TASK GOAL ▸ Render every line of the entries below as a JSON list of strings, with one string per line and blank lines left out.
□ □ □ □ □ □ □
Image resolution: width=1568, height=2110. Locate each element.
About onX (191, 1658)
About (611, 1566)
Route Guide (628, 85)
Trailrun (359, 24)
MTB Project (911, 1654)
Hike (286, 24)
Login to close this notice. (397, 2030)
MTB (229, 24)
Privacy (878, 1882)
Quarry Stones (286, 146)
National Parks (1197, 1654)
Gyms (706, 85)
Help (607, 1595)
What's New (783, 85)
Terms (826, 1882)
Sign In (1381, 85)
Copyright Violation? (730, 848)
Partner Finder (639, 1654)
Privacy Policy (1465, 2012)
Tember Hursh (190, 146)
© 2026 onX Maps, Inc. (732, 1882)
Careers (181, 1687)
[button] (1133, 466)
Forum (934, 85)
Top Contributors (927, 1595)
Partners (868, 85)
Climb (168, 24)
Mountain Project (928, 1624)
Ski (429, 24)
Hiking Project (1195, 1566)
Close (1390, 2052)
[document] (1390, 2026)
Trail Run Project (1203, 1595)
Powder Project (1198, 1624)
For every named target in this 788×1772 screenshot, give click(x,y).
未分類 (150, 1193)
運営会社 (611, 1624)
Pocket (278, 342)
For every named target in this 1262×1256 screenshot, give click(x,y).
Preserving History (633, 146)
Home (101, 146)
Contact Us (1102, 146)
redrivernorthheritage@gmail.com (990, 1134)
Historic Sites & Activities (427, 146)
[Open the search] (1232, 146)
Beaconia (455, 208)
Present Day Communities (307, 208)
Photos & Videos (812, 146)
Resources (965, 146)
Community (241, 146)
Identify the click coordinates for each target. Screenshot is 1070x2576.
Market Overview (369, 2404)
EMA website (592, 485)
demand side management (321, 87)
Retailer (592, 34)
□ □ □ □ □ □ □
REPLY ▸
[
  "Image resolution: width=1568, height=2110. Locate each element.",
  "About onX (191, 1658)",
  "About (611, 1566)",
  "Route Guide (628, 85)",
  "Trailrun (359, 24)",
  "MTB Project (911, 1654)",
  "Hike (286, 24)",
  "Login to close this notice. (397, 2030)",
  "MTB (229, 24)",
  "Privacy (878, 1882)",
  "Quarry Stones (286, 146)",
  "National Parks (1197, 1654)",
  "Gyms (706, 85)",
  "Help (607, 1595)",
  "What's New (783, 85)",
  "Terms (826, 1882)",
  "Sign In (1381, 85)",
  "Copyright Violation? (730, 848)",
  "Partner Finder (639, 1654)",
  "Privacy Policy (1465, 2012)",
  "Tember Hursh (190, 146)",
  "© 2026 onX Maps, Inc. (732, 1882)",
  "Careers (181, 1687)",
  "[button] (1133, 466)",
  "Forum (934, 85)",
  "Top Contributors (927, 1595)",
  "Partners (868, 85)",
  "Climb (168, 24)",
  "Mountain Project (928, 1624)",
  "Ski (429, 24)",
  "Hiking Project (1195, 1566)",
  "Close (1390, 2052)",
  "[document] (1390, 2026)",
  "Trail Run Project (1203, 1595)",
  "Powder Project (1198, 1624)",
  "For every named target in this 788×1772 screenshot, give click(x,y).",
  "未分類 (150, 1193)",
  "運営会社 (611, 1624)",
  "Pocket (278, 342)",
  "For every named target in this 1262×1256 screenshot, give click(x,y).",
  "Preserving History (633, 146)",
  "Home (101, 146)",
  "Contact Us (1102, 146)",
  "redrivernorthheritage@gmail.com (990, 1134)",
  "Historic Sites & Activities (427, 146)",
  "[Open the search] (1232, 146)",
  "Beaconia (455, 208)",
  "Present Day Communities (307, 208)",
  "Photos & Videos (812, 146)",
  "Resources (965, 146)",
  "Community (241, 146)",
  "Identify the click coordinates for each target. Screenshot is 1070x2576.",
  "Market Overview (369, 2404)",
  "EMA website (592, 485)",
  "demand side management (321, 87)",
  "Retailer (592, 34)"
]